Creating Sticky Websites

Interview with me by Chris Lee originally published on 1st July at

Quality engaging content is crucial to the success of any company’s online marketing strategy. But even quality content’s impact is limited if the website is not engineered to make purchasing decisions simple for visitors thereafter. New Media Knowledge spoke to one expert to learn how to create engaging corporate websites in the age of the Social Web.

There is a well-used saying in Internet marketing circles: “content is king”. Optimised content draws in search traffic; engaging content is shared on social networks and retweeted on Twitter, yet many companies are at a loss as to what kind of content to create and how to seed it. NMK caught up with Dominic Duffy, executive vice president of Platform and Marketing at interactive content marketing platform Ceros, to learn more about content marketing best practice.

What are the challenges site owners are facing right now in attracting visitors and – moreover – encouraging them to come back?

As more and more brands acknowledge the value of content, they’re faced with three key challenges. Firstly, they need to create content that will engage users and encourage them to recommend it to others. Secondly they need to provide that content in a way that will make users want to return regularly. And finally they need to do all that in an efficient and cost-effective way. That’s no mean feat, which is why you’ll often see dated content tarnishing otherwise excellent websites. Equally great content can get lost in a badly designed website.

Does it all come down to design? If so, what makes a website really effective?

Design is extremely important but its application is often confined simply to the ‘look and feel’ rather than creating a connection with the user. As well as design, site owners need to think about how they will engage users. The best way that they can do this is with well thought out content.

Think of a ‘traditional’ website. How do you know what content has changed since you last visited? How do you know what content is new? In fact, if it is the first time you’ve visited the site; do you even know how to navigate it? ‘Traditional’ websites actually stand alone in breaking the pattern for every other form of media: They have no distinct beginning, middle and end. As a consequence, there is an inherent difficulty in using them to convey a clear message; a clear story.

Brands must provide good, exclusive content that is regularly refreshed and conveyed in a format that needs no familiarisation and has an inherently clear beginning, middle and end. Following this formula will engage users at level way beyond that of a conventional website.

How much of a role does social media play in customer retention and does it vary by sector?

Social media is extremely important and whilst its relevance is perhaps greater in B2C (business-to-consumer) at the moment, it’s fast becoming applicable in B2B (business-to-business) as well. After all, social media is effectively earned media – and therefore aspirational to brands.

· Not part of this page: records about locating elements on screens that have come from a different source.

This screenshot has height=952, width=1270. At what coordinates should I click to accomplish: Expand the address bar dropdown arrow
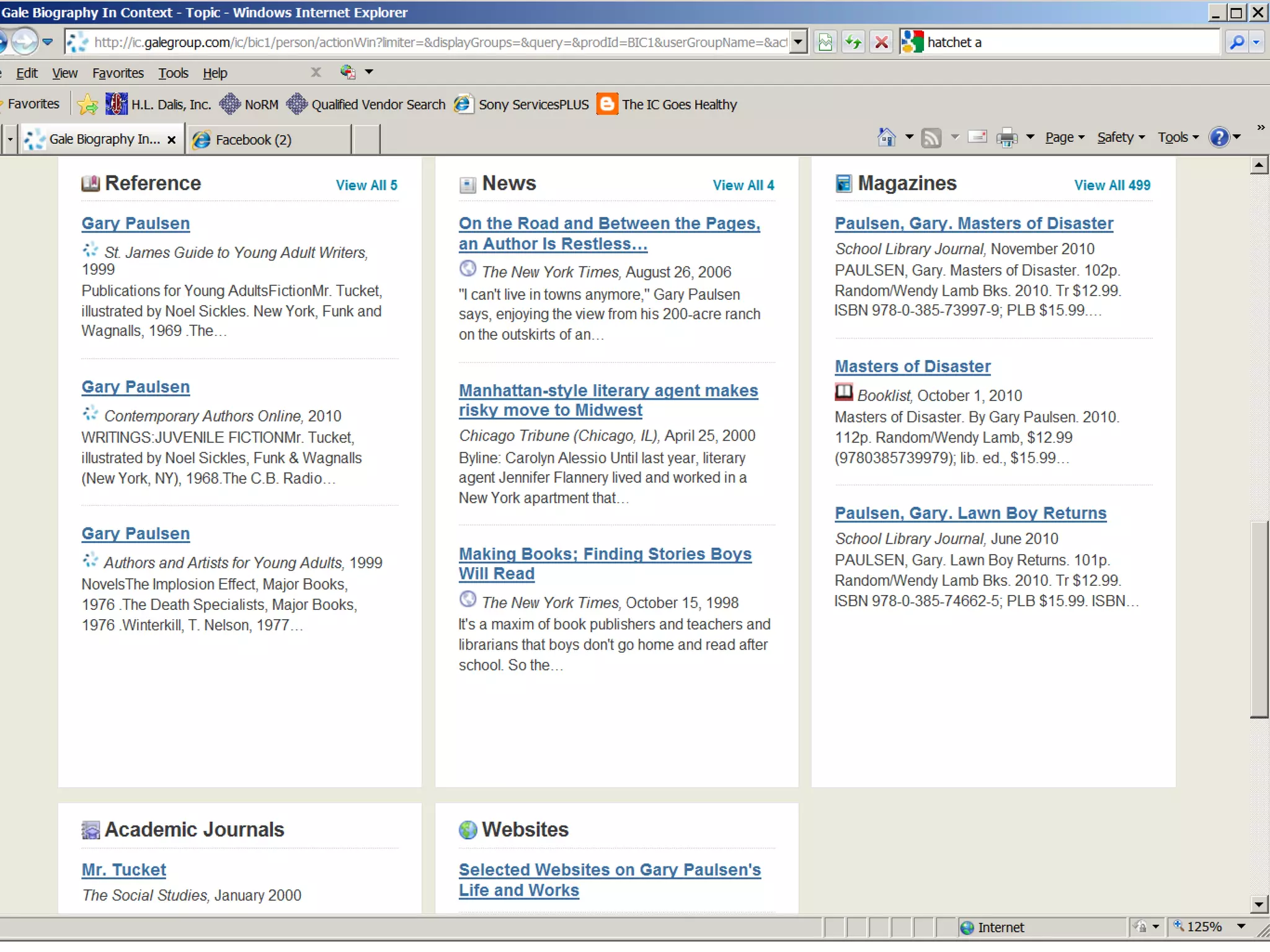[x=799, y=42]
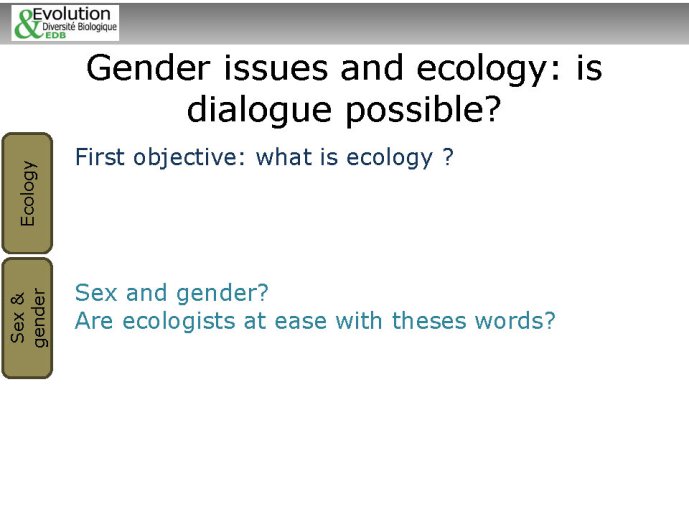689x517 pixels.
Task: Click the word issues in the title
Action: pyautogui.click(x=276, y=68)

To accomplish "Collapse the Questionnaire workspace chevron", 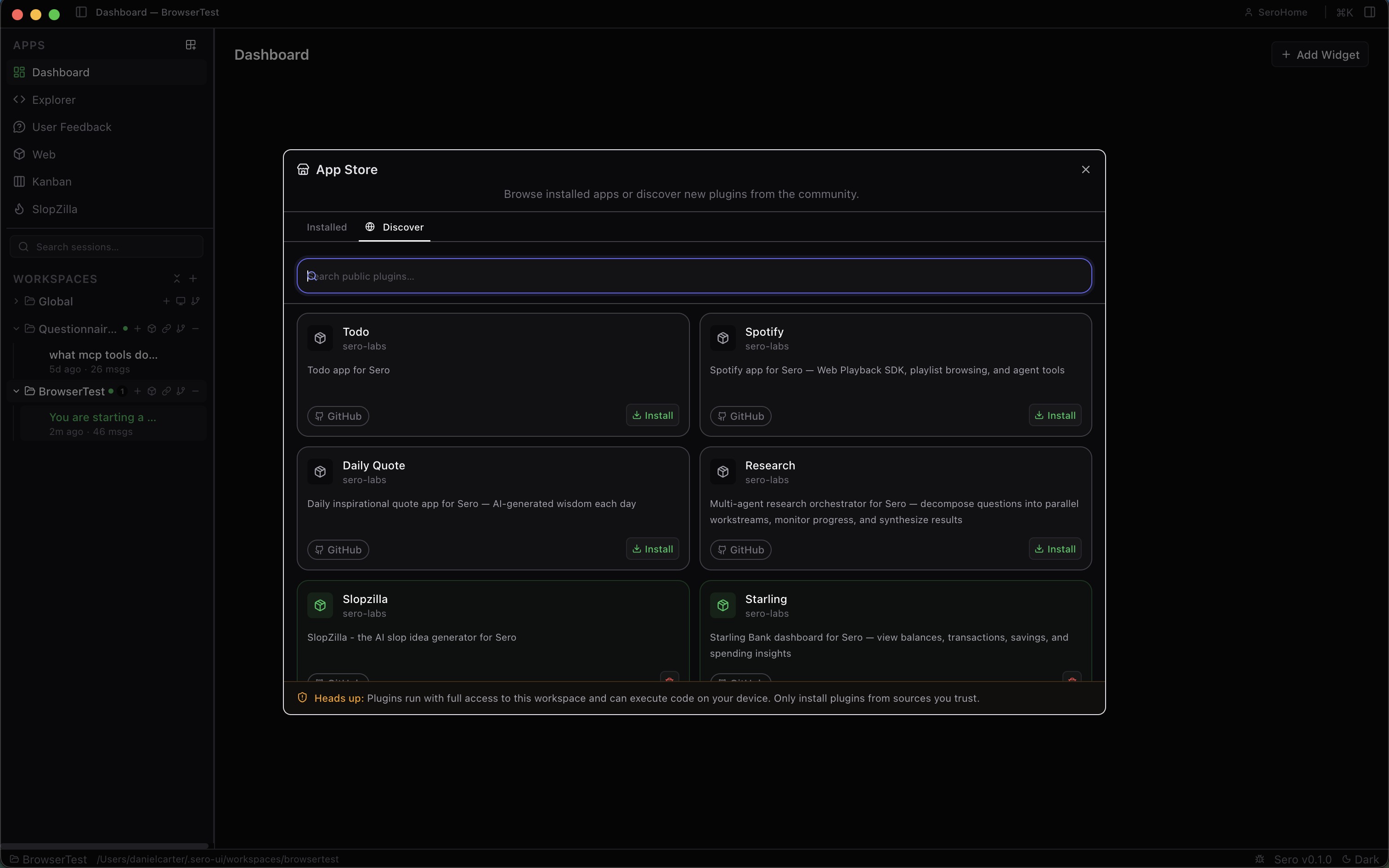I will click(16, 329).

Twitter is a powerful tool for brands but it’s confined to providing recommendation and referral, whereas Facebook can be used to convey content. However, Facebook pages can present brands with the same challenges as websites in terms of attracting a high volume of visitors on a regular basis. Aside from the usual offers and promotions for which Facebook has become a default location for many companies, brands struggle to provide fans with sufficiently engaging, regular content that will retain attention outside of special promotions.

What’s a great example of what you would cite as an effective website and why?

I think women’s fashion retailer Net-a-porter is one of the best examples of an effective ecommerce website. The website is a very impressive and well-executed blend of magazine-like editorial content and online shopping. It’s much more of an experience than a simple shopping site.

One of the most powerful parts of the site’s design is that upon first visiting the website, the user is presented with messaging that clearly states the content has a lifespan: “In this week’s magazine..” This might seems like a minor detail, but highlighting fresh content in this way can encourage users to keep coming back and make it easier to navigate the site and discover new content.